Case (ii): modest magnetic fields ($0\lt \mathcal{B}\lt {\mathcal{B}}_{\mathrm{cr}}$) alter the interaction-dominated TOF expansion, as was demonstrated in vortex-free rotating BEC systems [10]. The in situ phase $\phi ({\bf r})$ is everywhere well-defined and the canonical momentum ${\bf p}({\bf r})$ differs from the mechanical momentum ${{\bf p}}_{{\rm m}}({\bf r})$ due to the presence of the vector potential that gives $\boldsymbol{\mathcal{B}}=\boldsymbol{\nabla }\times \boldsymbol{\mathcal{A}}({\bf r})$. The $t={0}^{-}$ canonical momentum in the Landau gauge

$$\begin{eqnarray}&&{{\bf p}}^{{ii}}=-\mathcal{B}\left({\displaystyle \frac{\tilde{\epsilon }+1}{2}}\right)\left(y{{\bf e}}_{x}+x{{\bf e}}_{y}\right),\end{eqnarray} \tag{ 1 }$$

where $\boldsymbol{\nabla }({xy})=(y{{\bf e}}_{x}+x{{\bf e}}_{y})$, also defines ${{\bf p}}_{{\rm m}}({t}_{{0}^{+}})$, where $-1\lt \tilde{\epsilon }\lt 1$ is a trap- and cyclotron-frequency-dependent anisotropy parameter (see equation (5) and [11]). Here the anisotropy is large, so that $\tilde{\epsilon }$ is nearly −1; compared to previous measurements [6] in a cylindrically symmeteric trap ($\tilde{\epsilon }=0$), the canonical momentum components are small. (In the corresponding symmetric gauge expression $\tilde{\epsilon }+1$ is replaced by $\tilde{\epsilon }$.)

Case (iii): vortices significantly affect the TOF expansion. At the location of each vortex, the phase is singular (figure 2(c)), with a $2\pi$-winding around it.
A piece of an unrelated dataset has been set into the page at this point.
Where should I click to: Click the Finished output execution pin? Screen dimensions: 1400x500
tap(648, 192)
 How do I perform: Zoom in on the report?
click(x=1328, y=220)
As an example, a vortex centered at the origin of a cylindrically symmetric system contributes a phase $\phi ({\bf r})={\mathrm{tan}}^{-1}(y/x)$, and the $t={0}^{-}$ canonical momentum in the Landau gauge is approximately

$$\begin{eqnarray}&&{{\bf p}}^{{iii}}={\displaystyle \frac{{\hslash }\left(-y{{\bf e}}_{x}+x{{\bf e}}_{y}\right)}{{x}^{2}+{y}^{2}}}-\mathcal{B}\left({\displaystyle \frac{\tilde{\epsilon }+1}{2}}\right)\left(y{{\bf e}}_{x}+x{{\bf e}}_{y}\right).\end{eqnarray} \tag{ 2 }$$

As before, this in-trap canonical momentum becomes the mechanical momentum ${{\bf p}}_{{\rm m}}({t}_{{0}^{+}})$ as TOF begins.
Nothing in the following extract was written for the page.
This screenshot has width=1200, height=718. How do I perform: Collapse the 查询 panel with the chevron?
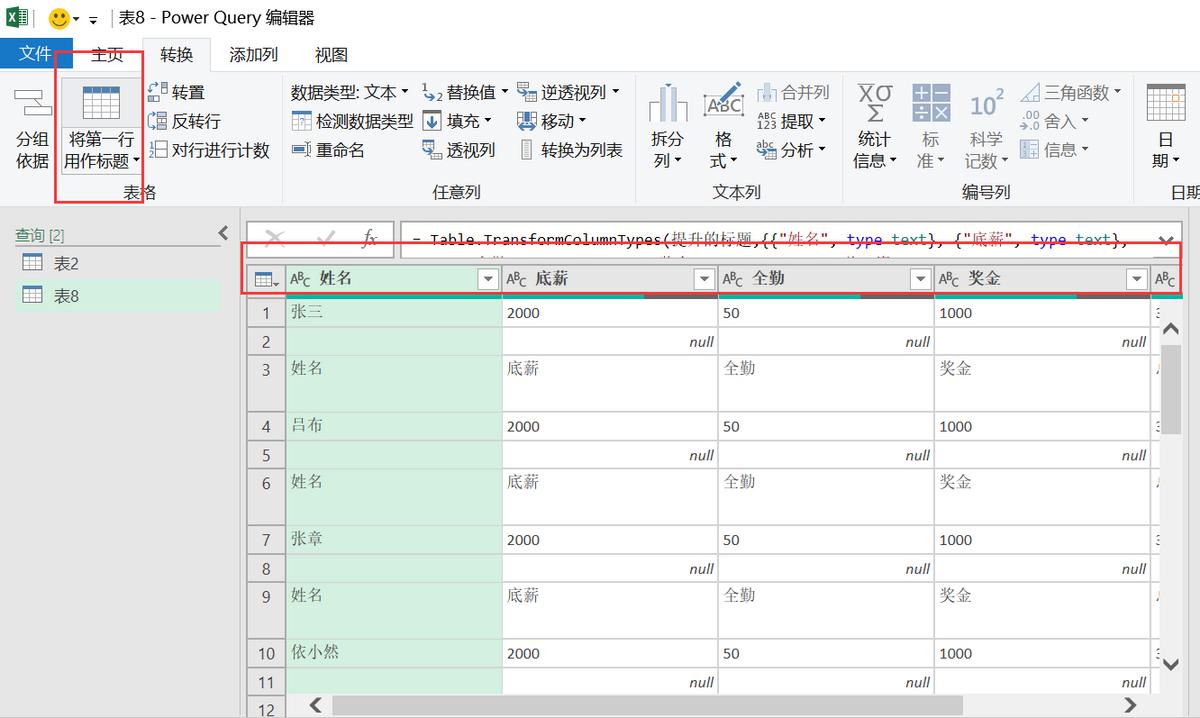223,233
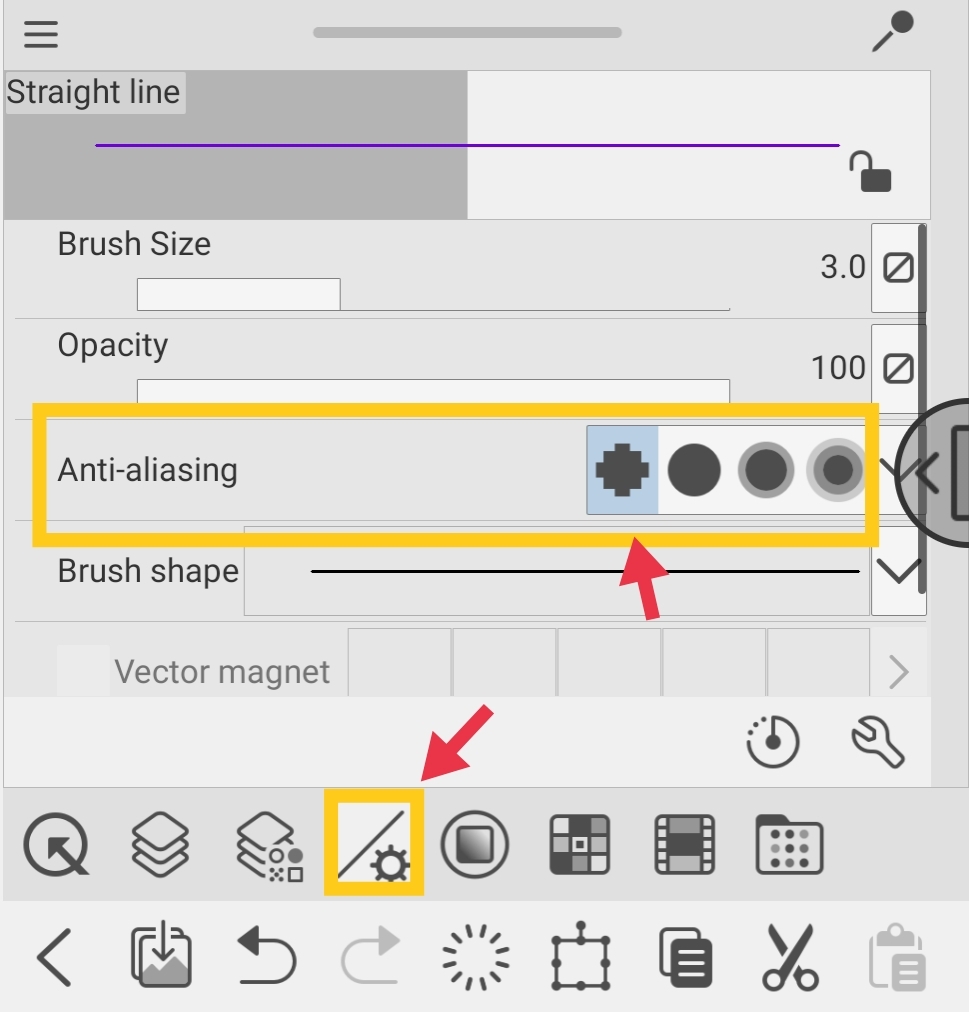This screenshot has width=969, height=1012.
Task: Open the Timeline filmstrip palette icon
Action: 684,844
We estimate the relative shear of these configurations from their momenta at ${t}_{{0}^{+}}$. Case (i) is shear free. For case (ii), the momentum along ${{\bf e}}_{x}$ has typical scale $| {{\bf p}}_{{\rm m}}\cdot {{\bf e}}_{x}| \approx (\tilde{\epsilon }+1)\mathcal{B}y/2$. In the presence of many vortices (case (iii), in the diffused vorticity limit [12]) this increases by ${\hslash }{N}_{{\rm v}}y{/R}^{2}$, where R is the characteristic system size and ${N}_{{\rm v}}$ is the total number of vortices. The difference is proportional to ${\hslash }{n}_{{\rm v}}y$, where ${n}_{{\rm v}}$ is the areal vortex density, leading to an abrupt increase in the shearing momentum when vortices enter (figures 2(g)–(i)). Microscopically, this increased velocity originates from the spatial variations in phase associated with the vortices (figure 2(c)).
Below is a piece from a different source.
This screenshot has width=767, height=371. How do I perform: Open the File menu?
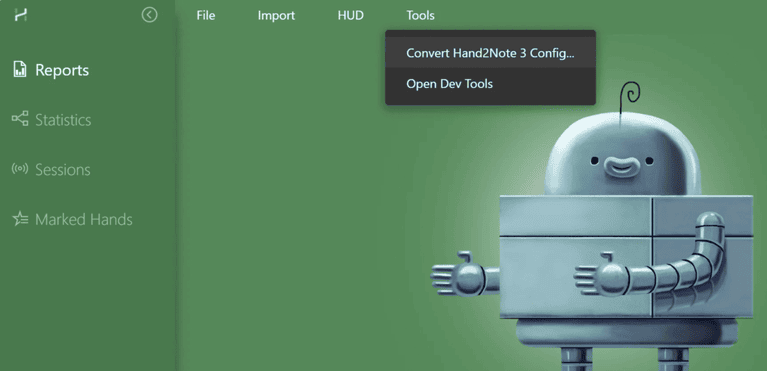click(205, 16)
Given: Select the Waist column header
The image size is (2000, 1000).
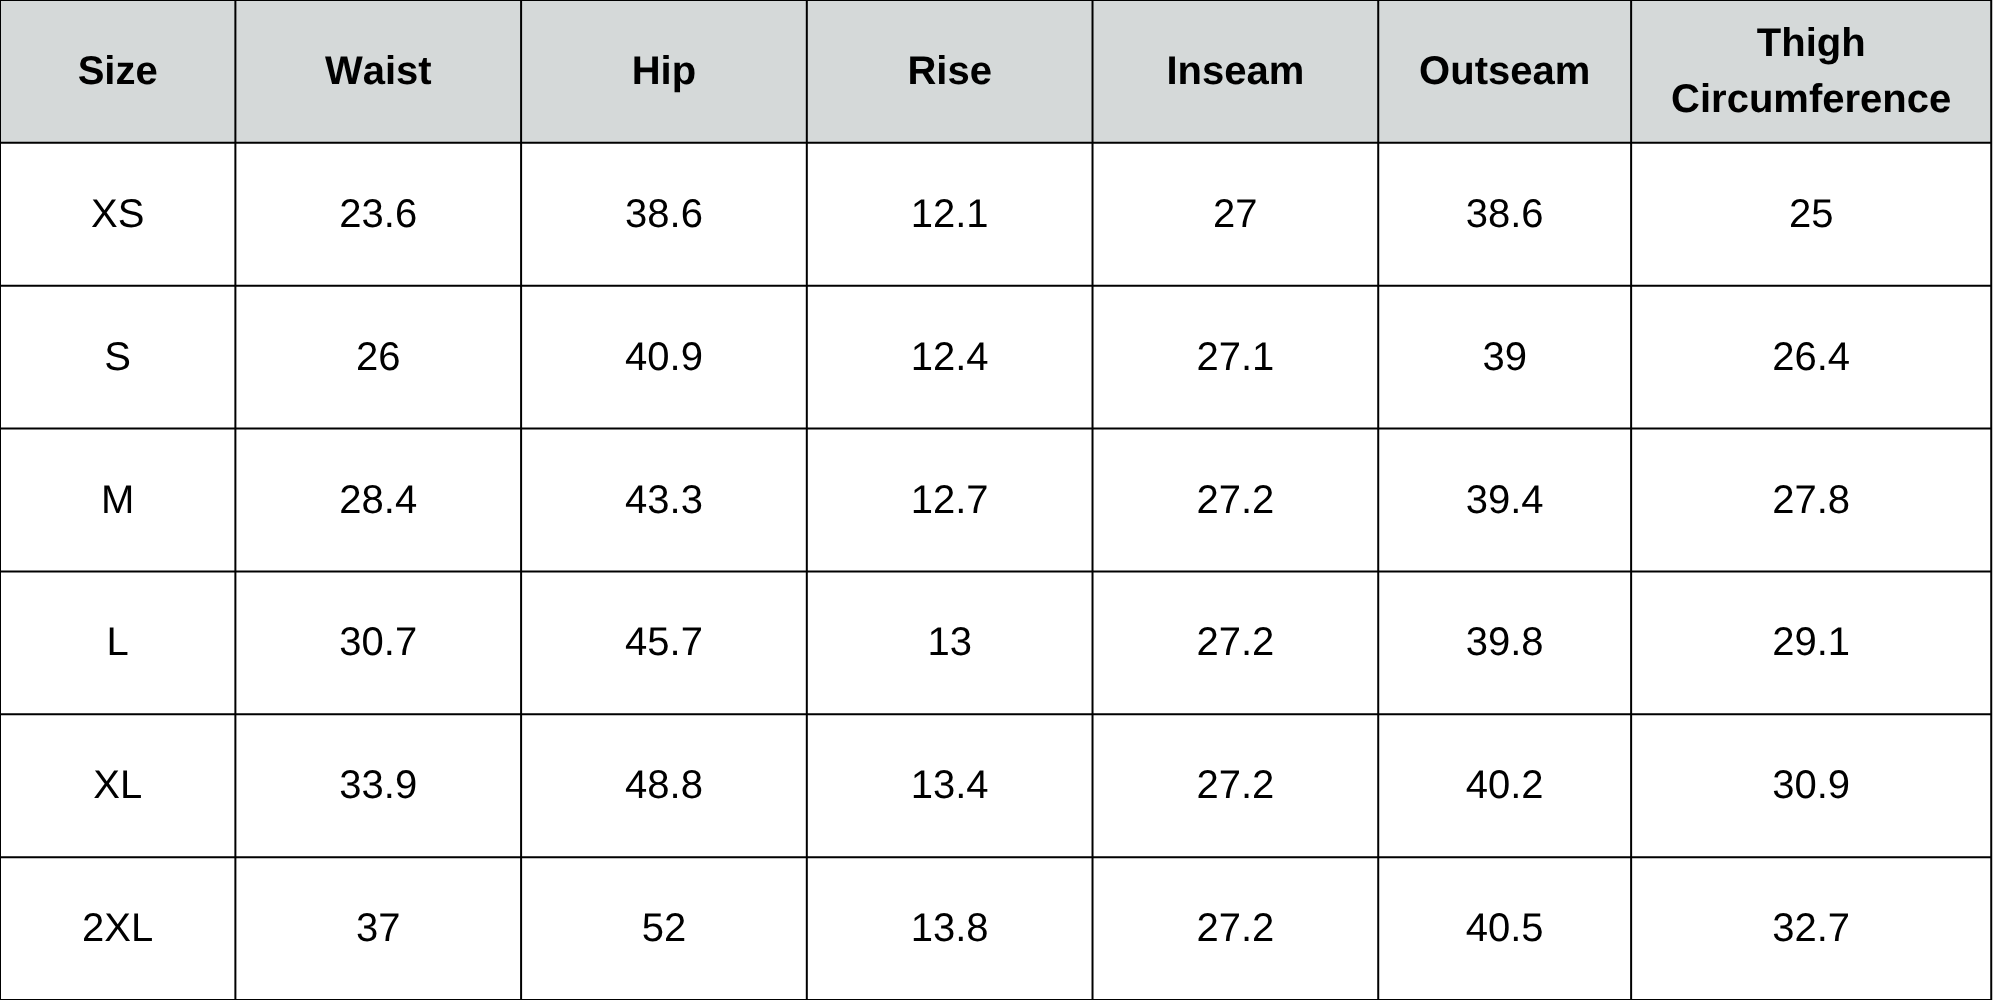Looking at the screenshot, I should (378, 71).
The transition between configurations (ii) and (iii) at ${\mathcal{B}}_{\mathrm{cr}}$ occurs when the system can lower its energy by admitting a vortex; this critical field depends on the system's trap and interaction parameters [1]. The critical cyclotron frequency ${\Omega }_{{\rm C}}^{\mathrm{cr}}={\mathcal{B}}_{\mathrm{cr}}/m$, above which vortices are energetically stable [1, 13, 14] may be estimated as ${\Omega }_{{\rm C}}^{\mathrm{crit}}=(5{\hslash }{/{mR}}_{\perp }^{2})\mathrm{ln}({R}_{\perp }/\xi )$ (note that in rotating system experiments, the cyclotron frequency ${\Omega }_{{\rm C}}$ differs by a factor of two from the rotation frequency, commonly referred to as Ω.) ${R}_{\perp }={\left[4\mu /m({\omega }_{x}^{2}+{\omega }_{y}^{2})\right]}^{1/2}$ is the mean transverse Thomas–Fermi radius in a harmonic potential with frequencies ${\omega }_{x,y,z}$. The healing length $\xi ={({{\hslash }}^{2}/2m\mu )}^{1/2}$ sets the characteristic vortex core size, where $\mu ={n}_{0}(4\pi {{\hslash }}^{2}{a}_{s}/m)$ is the central mean-field energy, ${a}_{{\rm s}}$ is the s-wave scattering length [15], and n₀ is the central density. For the parameters in this experiment, ${\Omega }_{{\rm C}}^{\mathrm{cr}}/2\pi =12.0(1.1)$ Hz.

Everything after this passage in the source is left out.